JEAN ORTIZ/Lincoln Journal Star | Posted: Saturday, February 2, 2008 6:00 pm
Just cheese sauce and cookies stand in the way of what Steve Leising has in mind.
The owner of Taco Inn, a Lincoln fixture since 1976, has spent the last two years checking off each item on his menu in his quest to strip it of trans fat.
As the nation has shifted its nutritional attention to the man-made fats, with major chains like McDonalds, Burger King, Taco Bell and KFC leading the charge, it has drawn the attention of small-business owners like Leising and many others around Lincoln.
But one Lincoln nutrition scientist says this trend is not about good health. It’s about business, plain and simple.
It’s not like Taco Inn hasn’t seen change before. In the late 1970s its refried beans went from being made with lard to vegetable oil in an effort to appeal to the college crowd, many of whom sought out vegetarian options, Leising said.
This, however, is much bigger.
Some of it came easily, as manufacturers came out with trans fat-free products, whether because they were forced to comply with new public policy elsewhere in the country or merely to keep pace with perception.
Leising has had to log some phone time as well working with suppliers to check off the rest of his menu.
Assuming no one has fibbed along the way, he is now down to just two products that he knows have trans fat in them.
It’s no secret, trans fats have gotten quite a bad rap lately. Found in such items as cookies, chips, and of course, french fries, trans fats have been linked to heart disease.
That’s no good, say many factions, including some public policy makers — spawning trans fat-free cities, and maybe soon, if California lawmakers go for it, a trans-fat free state.
That level of control hasn’t quite overtaken Nebraska, but many restaurants have or are contemplating changes regarding trans fat.
The National Restaurant Association has supported voluntary elimination of trans fat in restaurant fare, though the group wants to ensure the process allows time for research to verify the proper products are coming in as replacements, said Jim Partington, executive director of the Nebraska Restaurant Association.
“They don’t want to jump into something that may or may not be worse than we have now,” he said.
The association doesn’t track restaurants’ efforts related to trans fat elimination, but Partington knows there has been plenty of movement in the state.
What he doesn’t know is how common it is for a restaurant to make efforts to offer a completely-trans fat free menu.

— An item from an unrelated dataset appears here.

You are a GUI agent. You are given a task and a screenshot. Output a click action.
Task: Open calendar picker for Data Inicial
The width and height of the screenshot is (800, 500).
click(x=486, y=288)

Chuck Cantrell, with Dougherty Brokerage Co. — the local representative for Ventura Foods in Nebraska, which he said touches nearly all restaurants in the state — said it’s something he regards as uncommon.
“He’s actually made an effort to completely eliminate trans fats from his menu, which is almost unheard of,” Cantrell said, speaking of Leising.

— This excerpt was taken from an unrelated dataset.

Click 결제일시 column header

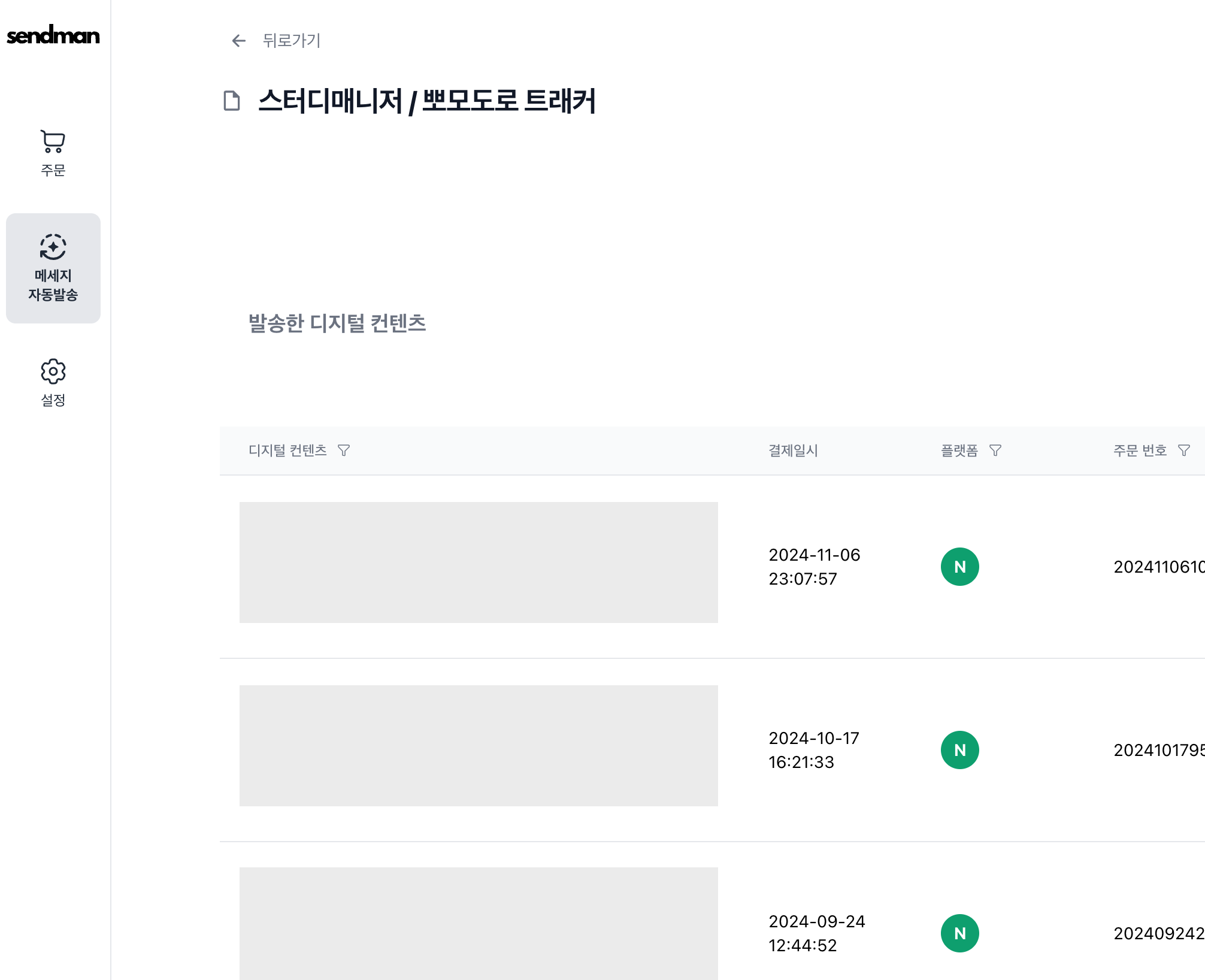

This is no fad diet frenzy, Cantrell stresses.
“It’s not a flash in the pan. It’s not a trend. It’s not going away,” he said. “They’ve clearly found that trans fats are bad.”
It’s also no cheap endeavor, whether for manufacturers as they reformulate their products, or for restaurant owners like Leising who pay a premium to use them.
Leising said he has yet to see any higher costs passed on to him from manufacturers related strictly to the trans fat-free conversion, but he expects that day could come eventually.
The public is certainly on edge with regard to trans fat, said Tim Carr, professor of nutritional biochemistry at the University of Nebraska-Lincoln.
“There’s certainly been a perception created that trans fatty acids are somehow uniquely sinister,” he said, adding the idea has been promoted by “seemingly credible scientists.”
Sparking greater discussion and awareness about diet can be beneficial, but the focus on trans fats is too narrow, he said.
It’s such a small part of the greater fat intake, said Carr, who said he’d like to see consumers look at their diet and lifestyles in their entirety if they really want to make a shift toward good health.
“I believe it’s a mistake to focus on a single food or a single ingredient as somehow being a cure-all or a poison pill,” he said.
Ultimately he believes it’s a waste of time and money to reformulate recipes to satisfy a single ingredient. He regards the move by restaurants to eliminate trans fats as more of a business strategy than one rooted in good health.
It’s become an economic decision because of the panic over trans fat that has ensued, he said. Manufacturers and restaurants are simply responding to that demand.
Leising doesn’t want to be mistaken, he knows eliminating trans fat won’t fix everything. He knows there are still other bad fats. Trans fat was just the easiest one to eliminate, he said.
So he’ll forge on in his mission, optimistic about finding an alternative cheese sauce in the next year. Cookies may take a bit longer.
And once he’s done, he knows even then it’s no cure-all — just a step in the right direction.
“There’s little things I can do, but I can’t solve the world’s problems,” he said.